Phil Harrison strongly believes the horrible 360 to PS3 ports will come to an end soon enough. He was asked the following question:
"It seems like the trend for third parties is to develop for 360 and then bring those games to PS3, which means the games are not taking full advantage of the PS3's power and it's up to the first-party games to show off the PS3's power. How will you convince third parties to design specifically for PS3 instead of porting or tweaking code? How can Sony reverse this trend?"
An interesting question despite a wrong statement to start out with since games that are announced for every console (360,PS3,PC) to begin with are simultaneously developed---with a few exceptions of course.
This question applies specifically to those games that are announced as a surefire port by the developer when he has chosen not to make a game ground up or enhance on it further in addition to ground up development. A good case of ground up development months after the 360 is Oblivion IV, a game built ground up and not a port with extraordinary amounts of enhancements from the 360 version.
In a way, Harrison is not surprised by why ports transpire from 360 to PS3 sometimes.

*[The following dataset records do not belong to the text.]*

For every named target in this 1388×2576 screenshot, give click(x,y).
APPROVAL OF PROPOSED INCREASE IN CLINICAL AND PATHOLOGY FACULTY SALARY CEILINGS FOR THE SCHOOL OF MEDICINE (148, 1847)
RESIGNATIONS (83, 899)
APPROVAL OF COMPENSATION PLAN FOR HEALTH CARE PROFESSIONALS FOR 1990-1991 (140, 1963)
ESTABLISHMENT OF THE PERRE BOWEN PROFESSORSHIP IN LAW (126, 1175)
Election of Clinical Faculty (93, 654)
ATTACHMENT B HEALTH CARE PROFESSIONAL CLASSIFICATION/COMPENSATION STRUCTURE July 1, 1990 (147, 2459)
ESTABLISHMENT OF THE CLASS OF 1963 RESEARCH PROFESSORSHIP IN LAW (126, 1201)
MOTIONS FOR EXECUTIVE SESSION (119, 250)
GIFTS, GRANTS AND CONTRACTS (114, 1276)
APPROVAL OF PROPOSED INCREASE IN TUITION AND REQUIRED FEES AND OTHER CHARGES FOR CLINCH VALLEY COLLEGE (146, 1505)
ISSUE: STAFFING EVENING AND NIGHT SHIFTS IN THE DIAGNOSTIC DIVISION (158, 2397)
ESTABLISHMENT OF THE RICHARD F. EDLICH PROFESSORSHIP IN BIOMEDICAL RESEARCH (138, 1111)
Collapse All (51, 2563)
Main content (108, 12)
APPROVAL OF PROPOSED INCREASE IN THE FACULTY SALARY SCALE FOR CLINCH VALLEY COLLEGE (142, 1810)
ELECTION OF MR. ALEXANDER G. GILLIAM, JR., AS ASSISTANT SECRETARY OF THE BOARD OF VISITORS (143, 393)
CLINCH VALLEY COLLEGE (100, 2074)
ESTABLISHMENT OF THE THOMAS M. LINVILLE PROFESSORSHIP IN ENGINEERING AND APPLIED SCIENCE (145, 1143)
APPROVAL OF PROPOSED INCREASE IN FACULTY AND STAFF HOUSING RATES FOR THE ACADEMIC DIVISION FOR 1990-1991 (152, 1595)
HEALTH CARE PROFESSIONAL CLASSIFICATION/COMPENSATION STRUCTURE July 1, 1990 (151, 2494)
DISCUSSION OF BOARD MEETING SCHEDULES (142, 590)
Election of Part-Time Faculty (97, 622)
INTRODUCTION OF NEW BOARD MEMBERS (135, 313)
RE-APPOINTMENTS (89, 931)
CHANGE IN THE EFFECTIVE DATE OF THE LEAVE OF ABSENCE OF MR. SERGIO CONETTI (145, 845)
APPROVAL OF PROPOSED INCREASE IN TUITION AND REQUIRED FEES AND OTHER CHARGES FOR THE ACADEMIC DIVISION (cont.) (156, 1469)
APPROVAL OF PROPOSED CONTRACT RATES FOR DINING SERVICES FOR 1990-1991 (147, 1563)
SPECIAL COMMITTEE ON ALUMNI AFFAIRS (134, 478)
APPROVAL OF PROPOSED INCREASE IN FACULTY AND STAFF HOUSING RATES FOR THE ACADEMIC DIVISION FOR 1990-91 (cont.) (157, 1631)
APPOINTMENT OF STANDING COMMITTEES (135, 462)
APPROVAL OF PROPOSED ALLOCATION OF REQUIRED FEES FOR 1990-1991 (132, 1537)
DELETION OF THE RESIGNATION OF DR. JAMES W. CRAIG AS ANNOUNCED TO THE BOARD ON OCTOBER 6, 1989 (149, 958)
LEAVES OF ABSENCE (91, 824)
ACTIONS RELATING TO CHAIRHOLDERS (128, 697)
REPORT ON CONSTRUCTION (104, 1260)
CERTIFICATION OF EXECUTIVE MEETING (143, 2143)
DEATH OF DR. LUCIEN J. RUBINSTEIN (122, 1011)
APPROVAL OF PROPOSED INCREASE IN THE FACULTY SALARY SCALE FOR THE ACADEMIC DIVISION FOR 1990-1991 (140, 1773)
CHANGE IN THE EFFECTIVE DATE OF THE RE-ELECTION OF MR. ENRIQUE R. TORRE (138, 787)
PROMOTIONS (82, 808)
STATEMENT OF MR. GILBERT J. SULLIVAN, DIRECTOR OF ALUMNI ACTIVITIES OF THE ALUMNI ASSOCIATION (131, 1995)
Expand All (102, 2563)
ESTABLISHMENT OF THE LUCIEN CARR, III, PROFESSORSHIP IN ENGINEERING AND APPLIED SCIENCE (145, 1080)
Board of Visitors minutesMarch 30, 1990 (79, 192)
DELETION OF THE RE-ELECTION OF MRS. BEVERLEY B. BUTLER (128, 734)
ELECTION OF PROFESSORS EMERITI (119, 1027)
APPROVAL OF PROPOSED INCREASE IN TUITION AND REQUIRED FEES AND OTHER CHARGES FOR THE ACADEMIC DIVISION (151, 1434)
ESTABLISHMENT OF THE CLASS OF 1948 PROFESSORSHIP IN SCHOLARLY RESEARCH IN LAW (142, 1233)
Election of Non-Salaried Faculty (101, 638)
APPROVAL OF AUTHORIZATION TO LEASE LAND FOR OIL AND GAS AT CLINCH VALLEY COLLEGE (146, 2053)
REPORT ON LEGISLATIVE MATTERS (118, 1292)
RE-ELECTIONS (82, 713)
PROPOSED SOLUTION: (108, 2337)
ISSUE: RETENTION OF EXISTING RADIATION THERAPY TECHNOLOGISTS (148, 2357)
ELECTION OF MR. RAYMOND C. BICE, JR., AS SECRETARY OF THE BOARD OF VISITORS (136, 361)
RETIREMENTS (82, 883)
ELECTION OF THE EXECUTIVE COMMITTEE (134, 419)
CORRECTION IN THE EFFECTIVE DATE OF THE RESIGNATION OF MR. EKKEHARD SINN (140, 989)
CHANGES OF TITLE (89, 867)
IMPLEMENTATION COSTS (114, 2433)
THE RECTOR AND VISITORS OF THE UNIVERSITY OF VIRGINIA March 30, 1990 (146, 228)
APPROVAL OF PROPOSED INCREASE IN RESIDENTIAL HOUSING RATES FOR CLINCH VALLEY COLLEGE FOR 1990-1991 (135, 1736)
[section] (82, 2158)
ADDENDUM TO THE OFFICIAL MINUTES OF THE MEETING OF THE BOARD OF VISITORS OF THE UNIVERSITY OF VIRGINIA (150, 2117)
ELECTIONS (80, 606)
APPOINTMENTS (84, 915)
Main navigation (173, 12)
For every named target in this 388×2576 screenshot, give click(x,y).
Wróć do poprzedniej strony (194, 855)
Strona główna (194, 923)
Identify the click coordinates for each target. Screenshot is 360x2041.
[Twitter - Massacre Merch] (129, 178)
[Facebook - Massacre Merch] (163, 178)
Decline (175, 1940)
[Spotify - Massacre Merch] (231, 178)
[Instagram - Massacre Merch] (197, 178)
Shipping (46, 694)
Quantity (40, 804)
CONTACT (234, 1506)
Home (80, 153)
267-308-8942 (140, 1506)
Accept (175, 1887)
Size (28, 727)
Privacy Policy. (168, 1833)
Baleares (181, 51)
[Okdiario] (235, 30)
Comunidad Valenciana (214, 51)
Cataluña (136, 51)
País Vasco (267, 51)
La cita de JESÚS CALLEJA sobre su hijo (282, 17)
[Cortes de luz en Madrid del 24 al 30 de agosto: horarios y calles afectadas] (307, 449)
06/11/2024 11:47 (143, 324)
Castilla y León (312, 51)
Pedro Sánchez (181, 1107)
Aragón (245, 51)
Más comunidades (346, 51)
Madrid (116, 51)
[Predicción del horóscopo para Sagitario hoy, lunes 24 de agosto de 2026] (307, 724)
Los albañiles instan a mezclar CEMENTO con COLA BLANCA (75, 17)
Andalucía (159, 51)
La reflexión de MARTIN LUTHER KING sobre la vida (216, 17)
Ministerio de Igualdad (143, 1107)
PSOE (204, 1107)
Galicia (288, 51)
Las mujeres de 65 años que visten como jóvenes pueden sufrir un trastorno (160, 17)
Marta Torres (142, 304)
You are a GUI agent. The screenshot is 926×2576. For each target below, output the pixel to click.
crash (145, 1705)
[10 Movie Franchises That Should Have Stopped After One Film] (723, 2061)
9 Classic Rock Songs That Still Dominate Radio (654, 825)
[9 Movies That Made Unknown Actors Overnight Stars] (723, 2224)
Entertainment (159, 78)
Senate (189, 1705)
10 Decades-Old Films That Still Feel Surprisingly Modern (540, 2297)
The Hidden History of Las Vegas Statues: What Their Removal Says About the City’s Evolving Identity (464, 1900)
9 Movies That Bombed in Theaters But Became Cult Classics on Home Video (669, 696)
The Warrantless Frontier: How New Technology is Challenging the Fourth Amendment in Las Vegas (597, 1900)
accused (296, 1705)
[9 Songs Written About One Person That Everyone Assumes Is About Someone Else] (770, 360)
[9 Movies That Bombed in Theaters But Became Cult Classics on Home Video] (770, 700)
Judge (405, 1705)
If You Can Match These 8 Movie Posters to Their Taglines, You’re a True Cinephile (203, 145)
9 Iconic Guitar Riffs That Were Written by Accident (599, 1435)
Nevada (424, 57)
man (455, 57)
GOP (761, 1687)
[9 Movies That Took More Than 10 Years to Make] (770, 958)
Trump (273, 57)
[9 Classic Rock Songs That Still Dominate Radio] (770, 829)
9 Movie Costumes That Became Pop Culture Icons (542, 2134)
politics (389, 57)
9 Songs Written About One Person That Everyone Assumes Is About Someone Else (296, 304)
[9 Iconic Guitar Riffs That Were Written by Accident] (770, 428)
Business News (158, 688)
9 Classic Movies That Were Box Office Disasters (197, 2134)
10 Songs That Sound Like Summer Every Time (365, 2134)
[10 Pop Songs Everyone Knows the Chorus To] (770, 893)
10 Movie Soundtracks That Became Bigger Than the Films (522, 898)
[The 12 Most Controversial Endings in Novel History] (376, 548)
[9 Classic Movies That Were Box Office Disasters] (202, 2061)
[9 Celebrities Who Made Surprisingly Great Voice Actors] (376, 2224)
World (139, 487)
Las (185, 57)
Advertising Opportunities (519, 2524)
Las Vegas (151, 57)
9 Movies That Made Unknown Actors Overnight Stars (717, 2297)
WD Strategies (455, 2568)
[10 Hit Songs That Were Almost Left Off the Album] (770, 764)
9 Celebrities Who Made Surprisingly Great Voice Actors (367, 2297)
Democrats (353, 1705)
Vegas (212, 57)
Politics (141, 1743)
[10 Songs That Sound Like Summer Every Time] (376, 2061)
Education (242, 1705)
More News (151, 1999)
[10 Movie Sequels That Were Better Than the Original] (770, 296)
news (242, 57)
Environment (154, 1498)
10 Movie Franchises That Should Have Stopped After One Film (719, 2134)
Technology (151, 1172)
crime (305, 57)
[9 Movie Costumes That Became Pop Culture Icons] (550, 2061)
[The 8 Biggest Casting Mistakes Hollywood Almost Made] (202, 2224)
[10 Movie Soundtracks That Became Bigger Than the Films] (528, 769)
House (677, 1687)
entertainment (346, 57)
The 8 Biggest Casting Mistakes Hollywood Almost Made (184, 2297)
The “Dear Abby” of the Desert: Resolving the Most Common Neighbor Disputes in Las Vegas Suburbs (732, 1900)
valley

"It's very natural, however, to see what some of the third parties are doing. They started to work on Xbox 360 before they did on PS3; they got some tools and technology and know-how established on the format before PS3."
Harrison responds quite convincingly,however, that this trend will soon change from PS3 first to 360 after.
"That situation will reverse fairly quickly organically, but what we're doing from a worldwide studios point of view is we're actually shifting some of our core technologies from exclusively being available to our studios to supporting third parties as well – all third parties."
He further goes on to state that Edge is delivering some core technologies to developers, and more will be released mainstream to them. Looks like the future of 360 ports on the PS3 will be coming to an end. Of course Harrison isn't the only one to think this. Remember Factor 5 readers?